Каков период! На каком языке написан он?!. И таким-то небывалым на земном шаре диалектом написана вся книжка г. Павлова! В философских своих требованиях, которых таинственный смысл непроницаемее элевзинских таинств, г. Павлов говорит между прочим:
Да и невозможно ожидать, по части наук, превосходных и полезных книг дотоле, пока не переменится дух светской философии, принимающей всё то, что льстит чувству и игре воображения: читать повести и романы, плоды пылкого воображения, есть общая мода и общее мнение, а книги истинно глубокие и сухие, по их суждению (?) и предмету, относящиеся к науке и драгоценным познаниям природы, остаются и в удел ученым и людям, одаренным деятельным духом. (Стр. 13—14).
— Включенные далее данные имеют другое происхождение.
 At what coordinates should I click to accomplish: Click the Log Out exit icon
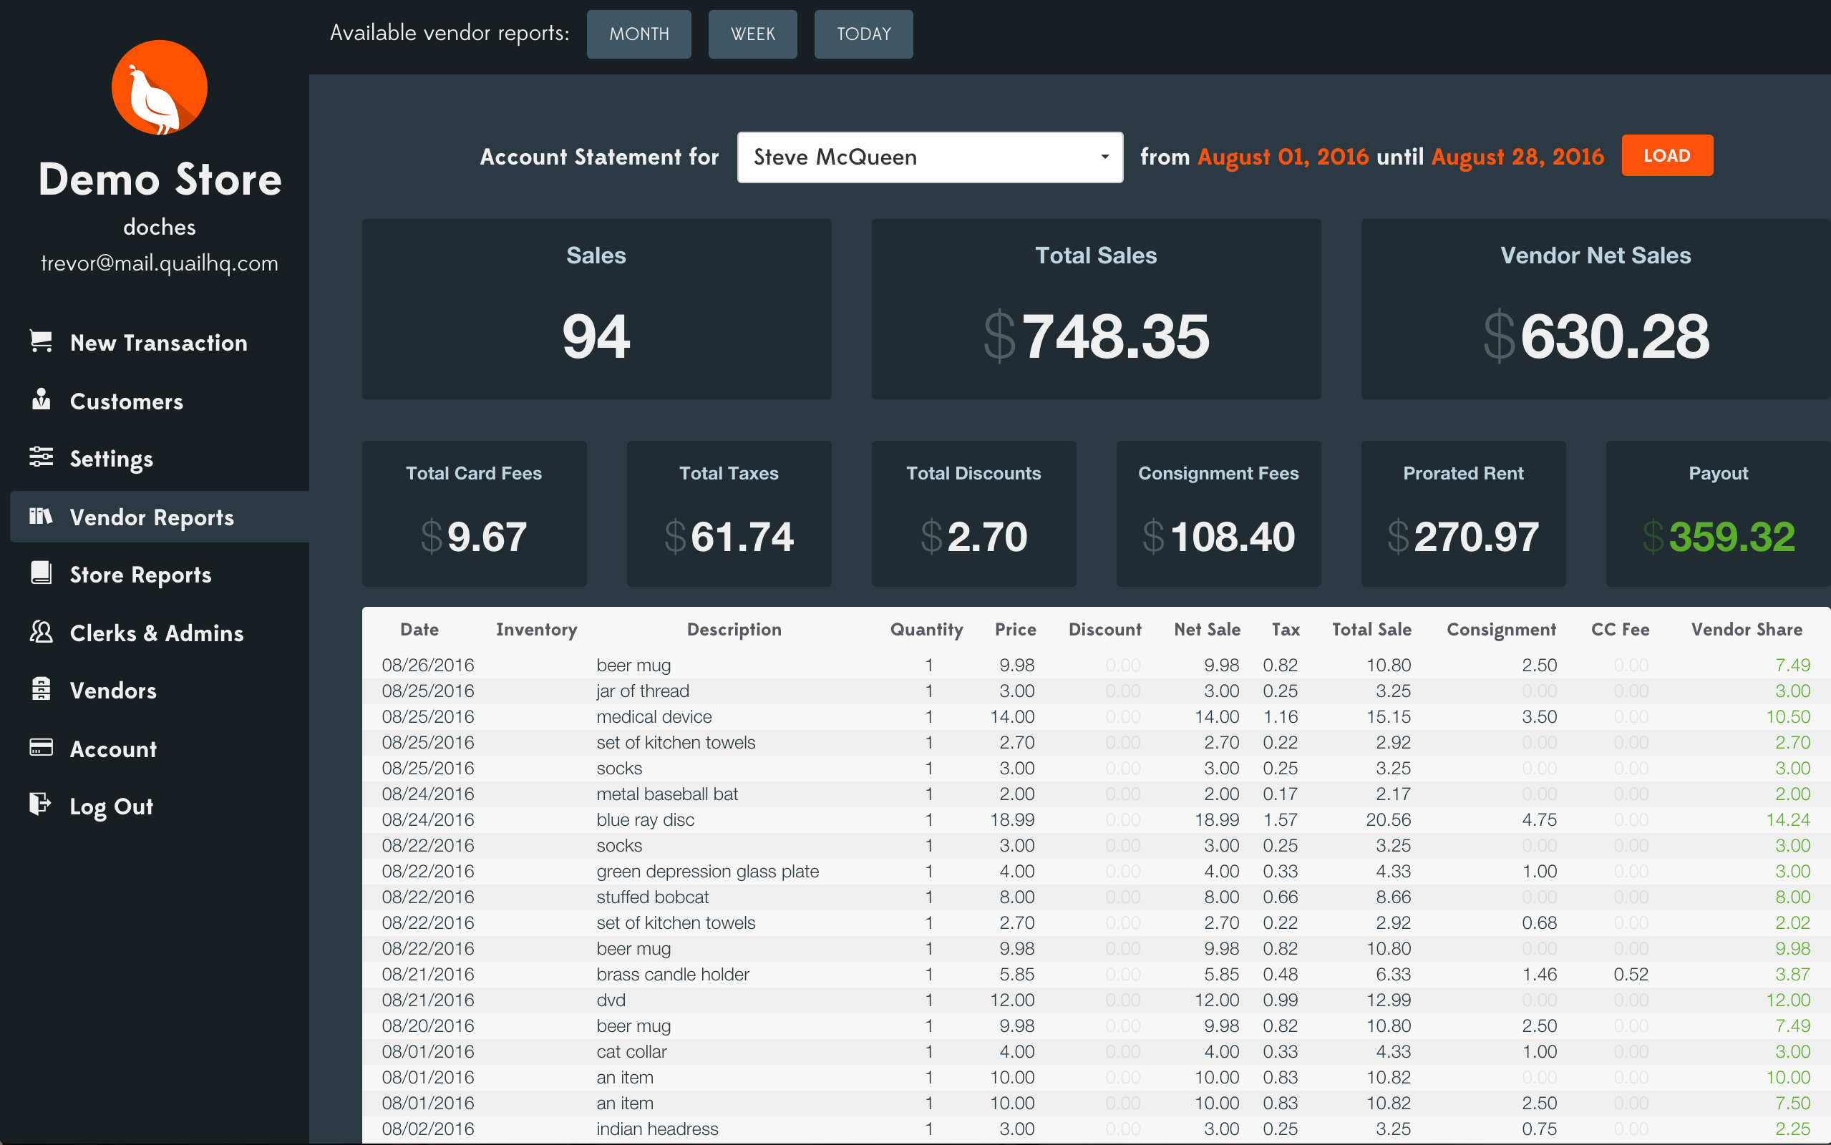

На это заметим г. Павлову, во-первых, что во Франции в ужасном ходу повести и романы, ‘плоды пылкого воображения’, но что это не помешало б там процветанию точных наук более, чем в какой-нибудь другой стране, во-вторых, что люди, подобные Бюффону, Кювье, Жоффруа де Сент-Илеру, Араго, умели сделать свой предмет нисколько не сухим, а только глубоким, в-третьих, что г. Павлову не мешало бы позаняться чтением повестей и романов, ‘плодов пылкого воображения’, для того, чтоб попривыкнуть к совершенно неизвестному для него русскому языку и научиться грамотно и со смыслом писать по-русски, в-четвертых, что не философия предшествует точным наукам и вообще всякому фактическому ведению, но точные науки должны служить предуготовительными знаниями для изучения философии и что если ‘бедные жители нашего отечества’ не имеют никакого понятия о первых началах космографии, то где же им понимать философские разглагольствования, которые к тому же и написаны невообразимо безграмотно и смысл которых, вероятно, остался тайною для самого ‘усердного сочинителя’?..
1. ‘Отеч. записки’ 1842, т. XXII, No 6 (ценз. разр. около 30/V), отд. VI, стр. 55—57. Без подписи.
2. Белинский имеет в виду басню ‘Пустынник и Медведь’.